Structural changes of chromatin modulate access to DNA for the molecular machinery involved in the control of transcription. These changes are linked to variations in epigenetic marks that allow to classify chromatin in different functional states depending on the pattern of these histone marks. Importantly, alterations in chromatin states are known to be linked with various diseases, and their changes are known to explain processes such as cellular proliferation. For most of the available samples, there are not enough epigenomic data available to accurately determine chromatin states for the cells affected in each of them. This is mainly due to high costs of performing this type of experiments but also because of lack of a sufficient amount of sample or its degradation. In this work, we describe a cascade method based on a random forest algorithm to infer epigenetic marks, and by doing so, to identify relationships between different histone marks. Importantly, our approach also reduces the number of experimentally determined marks required to assign chromatin states. Moreover, in this work we have identified several relationships between patterns of different histone marks, which strengthens the evidence in favor of a redundant epigenetic code.
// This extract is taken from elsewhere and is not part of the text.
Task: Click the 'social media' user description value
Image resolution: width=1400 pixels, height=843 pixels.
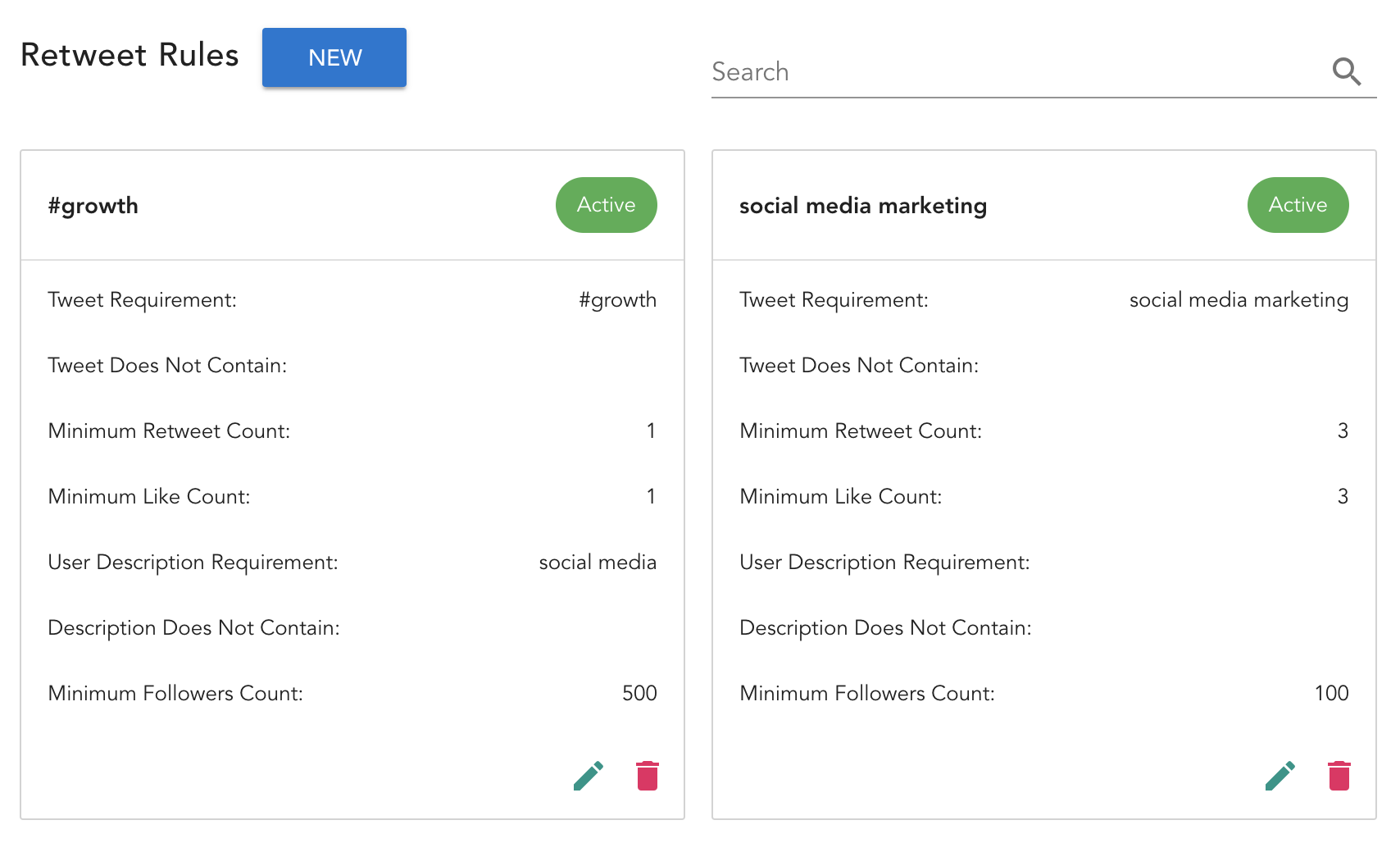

染色质的结构变化调节了参与转录控制的分子机制对DNA的访问。这些变化与表观遗传标记的变化相关联,这些表观遗传标记允许根据这些组蛋白标记的模式将染色质分类为不同的功能状态。重要的是,已知染色质状态的改变与各种疾病有关,并且已知它们的变化可以解释细胞增殖等过程。对于大多数可用样本,没有足够的表观基因组数据来准确确定其中每个受影响细胞的染色质状态。这主要是由于进行此类实验的成本高昂,也是因为缺乏足够数量的样本或样本降解。在这项工作中,我们描述了一种基于随机森林算法的级联方法来推断表观遗传标记,并通过这样做来识别不同组蛋白标记之间的关系。重要的是,我们的方法还减少了分配染色质状态所需的实验确定标记的数量。此外,在这项工作中,我们已经确定了不同组蛋白标记模式之间的几种关系,这加强了支持冗余表观遗传密码的证据。